Brian Nelson, President of Investment Research at Valuentum, an Illinois-based investment research firm, is remaining cautious on the cannabis catalyst as well, especially given Constellation's debt load.
"Constellation's Canopy deal will add another $4 billion in debt to a balance sheet that already has a long-term debt load of nearly $10 billion as of August 2018," he said. "The company will have to continue to generate copious amounts of free cash flow and perhaps slow buybacks to deleverage in the future, in our view."
He added that there are a number of variables in the cannabis space that have to be sorted out.
"Sizing up the long-term cannabis opportunity given policy risks and then shaking out who will have the corresponding market share across verticals will be an inexact science so early in the adoption curve, particularly as many of the smaller companies may be money-losing endeavors," he explained.
Shareholders also told Real Money that the brand-new status of the cannabis industry makes it hard to accurately factor in for Constellation.
"It's such a nascent area that its really hard to model," Ian Browning, portfolio manager at Peddock Capital Advisors, a Braintree, Massachusetts-based advisory firm told Real Money.

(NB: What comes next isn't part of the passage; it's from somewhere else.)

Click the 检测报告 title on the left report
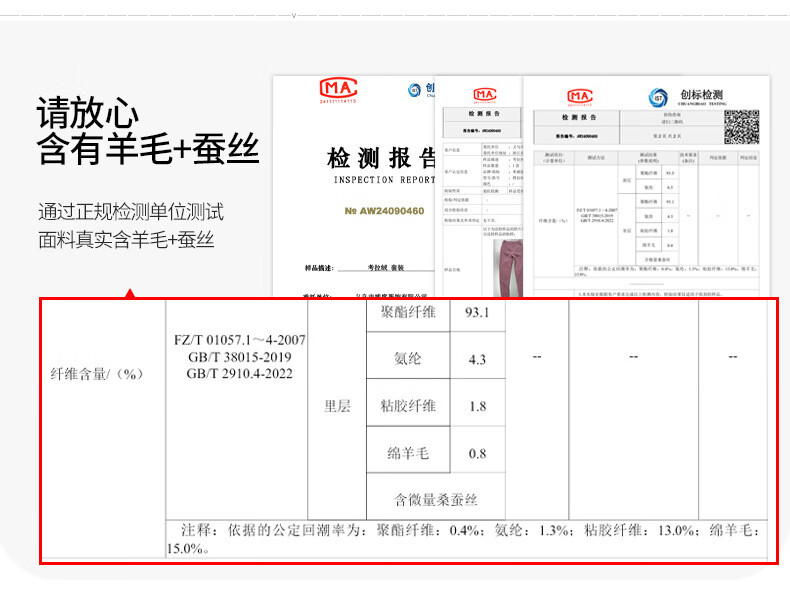[x=381, y=159]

His firm oversees a total of $200 million in its equity accounts, which includes 20,679 shares of Constellation Brands.
"Obviously making such a big bet on Canopy Growth is something we've been watching on the risks," he explained. "It could be a compelling investment, but it's just hard to model the impact right now."
To be sure, the cannabis question marks are not scaring him or his firm off of the stock.
"I still really like the stock [Constellation]," he said. "This is a really outsized position for us already, so we're not adding to it, but we're also definitely not reducing it."
Trader's Await Tolerable Entry Targets
On the back of some remaining concerns, traders were more comfortable tempering their expectations and targeting more tolerable entry points amid today's rapid rise.
"The firm is executing the core business extremely well, and obviously has a somewhat visionary take on the future," Real Money contributor and former NYSE trader Stephen Guilfoyle wrote in his column this morning. "I have no problem blessing an investment in this name (but not at these prices) with the appropriate steps taken toward risk management."
He suggested instead that traders wait until the stock cools off a bit, with $212 per share being a much more attractive entry point once the "euphoric response" wears off.